### Work order
Search the entries below for the word "agent", then copy each line in which it is found.

+++++

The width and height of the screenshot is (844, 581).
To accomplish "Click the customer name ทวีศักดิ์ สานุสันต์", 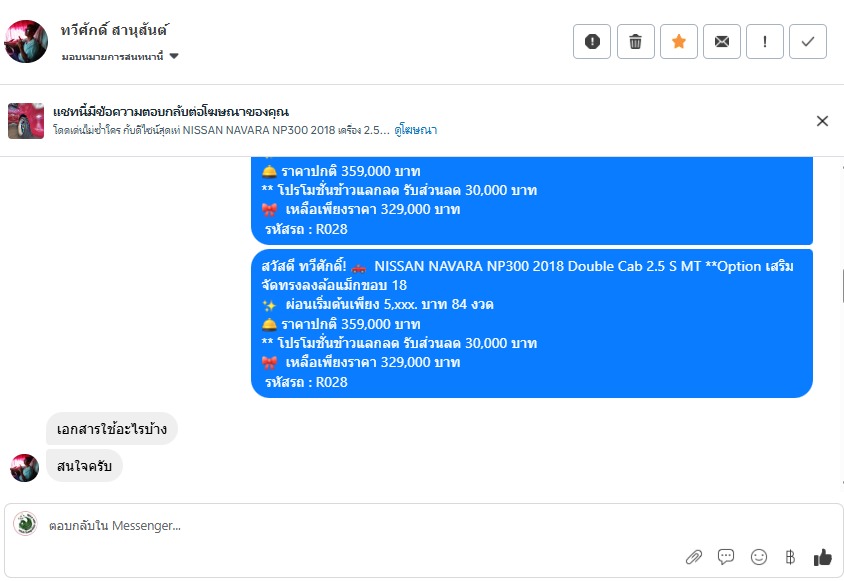I will click(114, 30).
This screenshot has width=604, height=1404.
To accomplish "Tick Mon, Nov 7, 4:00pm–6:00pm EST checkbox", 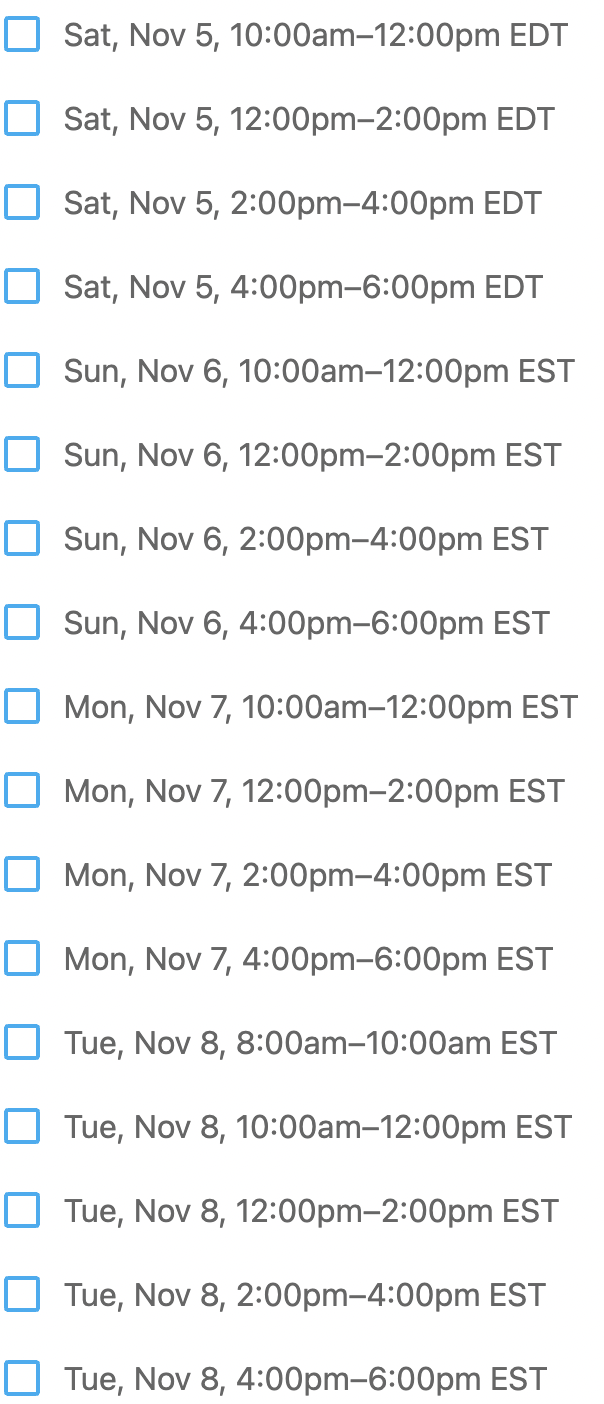I will pyautogui.click(x=22, y=959).
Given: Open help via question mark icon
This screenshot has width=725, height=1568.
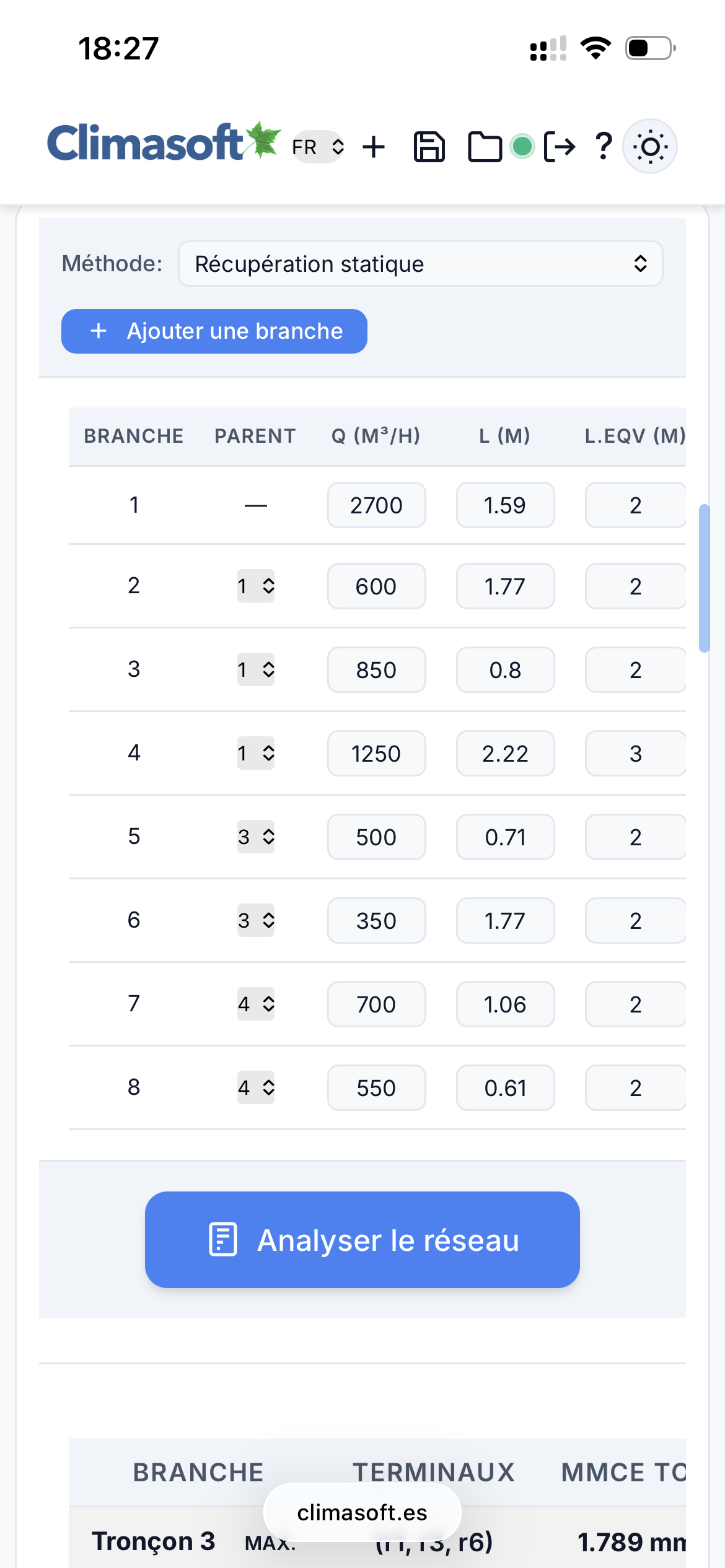Looking at the screenshot, I should [x=603, y=147].
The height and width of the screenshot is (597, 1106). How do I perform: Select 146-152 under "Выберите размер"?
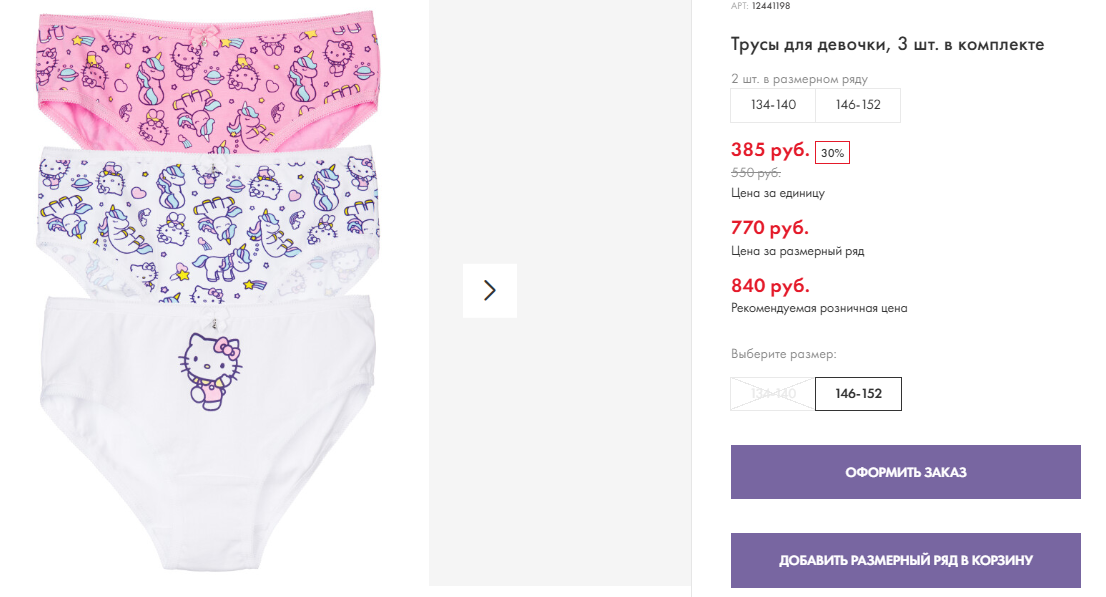(x=858, y=394)
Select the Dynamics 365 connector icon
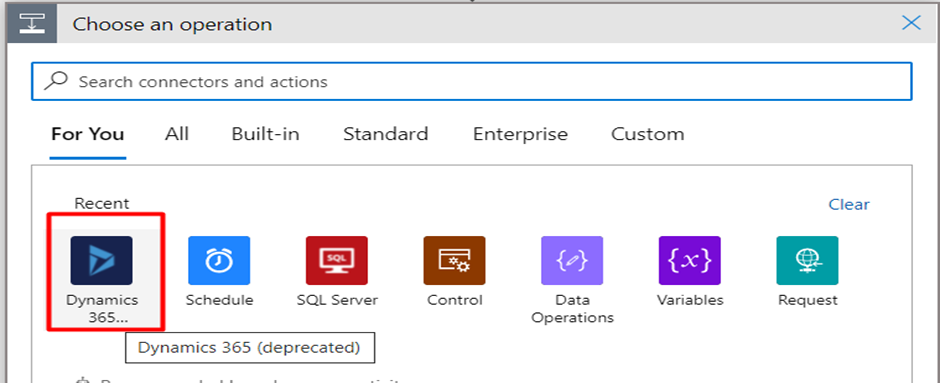This screenshot has width=940, height=383. 101,260
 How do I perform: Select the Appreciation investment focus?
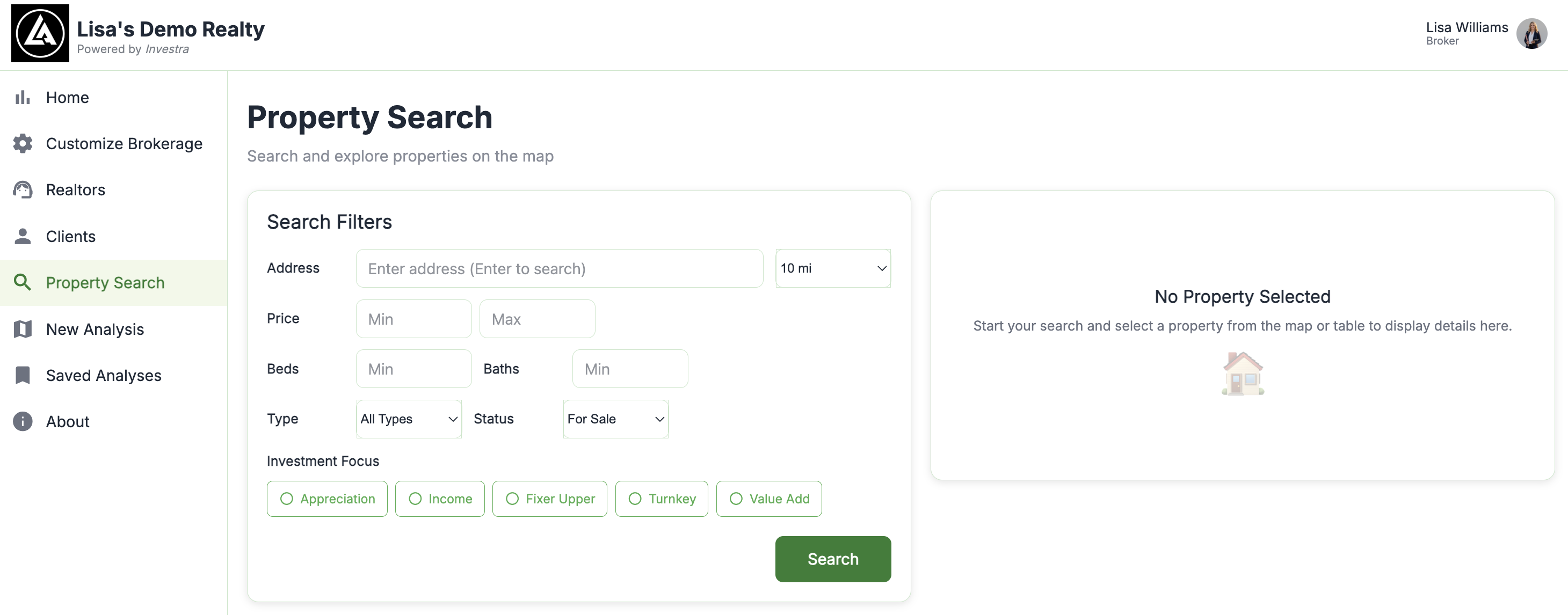pos(326,499)
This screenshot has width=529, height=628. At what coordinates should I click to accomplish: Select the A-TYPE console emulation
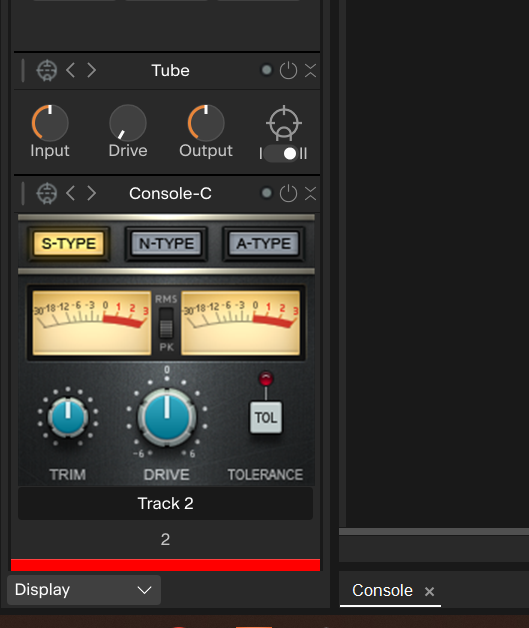(x=263, y=244)
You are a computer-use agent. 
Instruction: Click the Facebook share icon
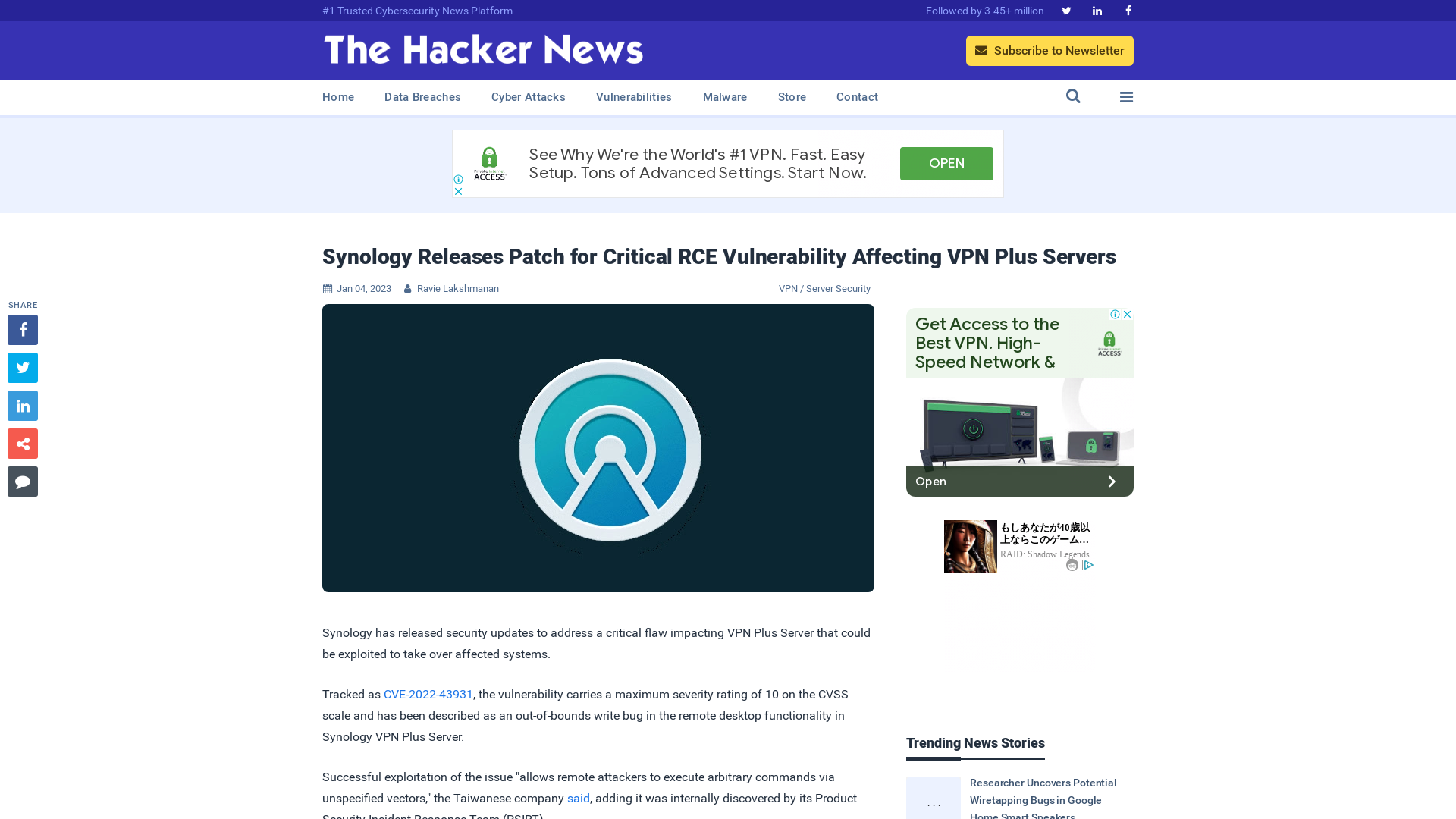coord(22,329)
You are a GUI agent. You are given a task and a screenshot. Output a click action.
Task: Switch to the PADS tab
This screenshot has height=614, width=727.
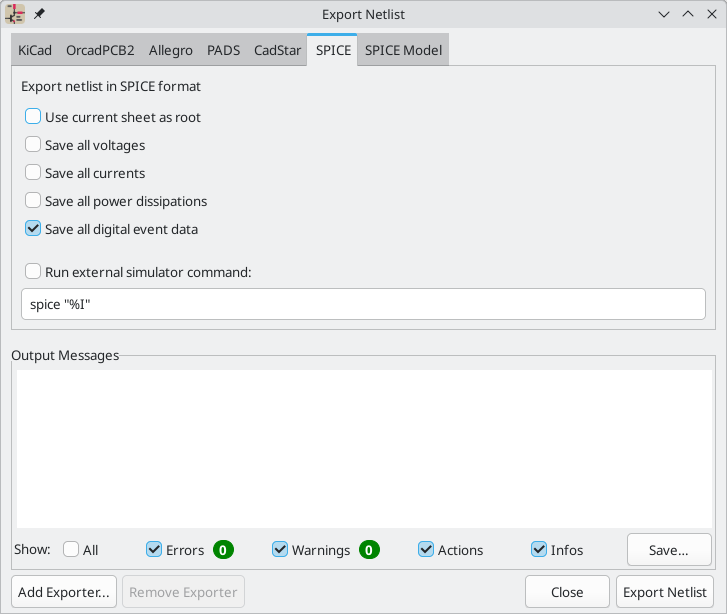[223, 50]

+++++

### Final answer
You are a computer-use agent. 
You are a GUI agent. You are given a task and a screenshot. Output a click action.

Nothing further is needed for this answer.